Mar 11, 2023

Obey Your Thirst (3rd Sunday Lent A)

(grabbed from http://ccdumaguete.com)
The dry season is in the air. The green grasses around our homes are turning brown. The soil is starting to become parched. The rain is scarce. The heat is on. We perspire a lot and our thirst intensifies. Under these circumstances, we cannot but “obey our thirst” as the ads remind us over and over again. Actually, we do not need even a modicum of reminder when it comes to obeying our thirst as we cannot do otherwise. We obey it by necessity. What needs a great amount of reminding in us is our choice of the things with which we try to quench our thirst. The ads entice us to patronize a certain brand of beverage which promises optimum satisfaction. Still, we all know that nothing beats fresh water. Yet whether we drink the advertised refreshing beverages or simply the ice-cold fresh water, what we experience is only provisional satisfaction. We keep coming back as we grow thirsty again and again.

Our thirst seems to be infinite. As such, it cannot be completely slaked by finite things this world can offer.  Hence, if we keep on going back to the temporary answers to our thirst expecting to be fully satisfied, we sure will end up in restless frustrations.

Two Kinds of Thirst. I find very helpful our awareness of the distinction between two levels of thirst that we all experience in life.  The first level of thirst is the horizontal yearning.  We yearn for the good things that this world offers:  refreshing drink, delicious food, a cozy house, a decent income, pleasures and entertainment, friendship and companionship. It is but natural to desire these things and when sought within reasonable limits, these are actually not bad. But much deeper than this yearning for earthly goods is our experience of the vertical yearning.  This is our thirst for meaning.  All human beings are in search for this meaning.  Experience tells us that no amount of goods in this world can totally satisfy this thirst. Only the vertical friendship with God provides the answer to this infinite longing.  Only the infinite love of God satisfies this deepest thirst.

Obeying our thirst wisely, then, means distinguishing between these two kinds of thirst which are naturally operating in us.  It is foolish to seek satisfaction of our deepest longing for meaning in the temporary horizontal goods like food, wealth, fame, pleasure, human relationships.   They all provide temporary answers.  People who have tried this foolish way ended up frustrated, lonely, unhappy, and empty.  St. Augustine had tried this for many years before he realized that, as he wrote in his Confession, "You have made us for yourself, O Lord, and our heart is restless until it rests in you." 

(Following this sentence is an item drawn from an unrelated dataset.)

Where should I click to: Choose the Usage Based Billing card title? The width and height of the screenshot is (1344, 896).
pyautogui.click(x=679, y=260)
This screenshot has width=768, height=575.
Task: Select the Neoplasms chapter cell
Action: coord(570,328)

Source of Living Water.  In today’s gospel reading (Jn 4: 5-42), Jesus is in conversation with a Samaritan woman who is drawing water from Jacob’s well.  Jesus takes the opportunity to enlighten this woman regarding the source of living water that can truly quench her thirst. Commentaries explain that this woman had lived in disappointment, loneliness, and insecurities.  She had lived with five husbands and now she was with another man whom she hadn't even married. On account of this status, she was drawing water from Jacob’s well at the hottest time of the day in order to avoid the other women in the town as they would just ridicule her.

We can discern that this woman had been trying to quench her deepest thirst for meaning and for infinite love with worldly goods like human love, comfort, and earthly pleasures.  In the process, she ended up miserable and lonely. But her meeting with the Lord at Jacob’s well changed everything. She came to the cistern to draw water that had kept her coming back for more but she encountered the source of living water, the “spring of water welling up to eternal life,” Jesus Christ.  With her encounter with Christ and her acceptance of him in faith, not only did her life turned around completely, she even became an enthusiastic missionary to the people in her village announcing the good news.  The whole town came to believe in Jesus.

A Season for Obeying our Thirst. Lent is a time for obeying our thirst—not so much the thirst for horizontal stuff which leave us craving for more but our deepest thirst for meaning, our thirst for the infinite love of God.  In this season of grace, let us allow Jesus to quench our thirst as we unmask the emptiness of the promise of satisfaction offered to us by the things of this world:

To what well do I keep coming back in life in order to seek satisfaction of my thirst? Just like the Samaritan woman, we can go through life, searching for the little things in life that satisfy our thirst – perhaps pleasure, material things, a challenging job or a friendship. All these things satisfy, but their satisfaction is provisional and we must return to them again and again. Again, to what do you turn to satisfy your thirst? Don’t you think you have enough of these?

Have I discovered the source of the living water that truly satisfies? Just as Jesus offered the living water, the life of grace, to the Samaritan woman, He offers the same to all. He shares this life of grace with us in abundance.  When we accept his offer of life-giving grace, our lives can turn around from endless frustrations to a meaningful and joyful life.  This season of Lent is our opportunity to make this change happen.  Am I ready to open my heart to Jesus the source of the living water?

Obey your thirst. Like the Samaritan woman, beg the Lord to give you the living water that you may not be thirsty or have to keep coming back to the well that never satisfies.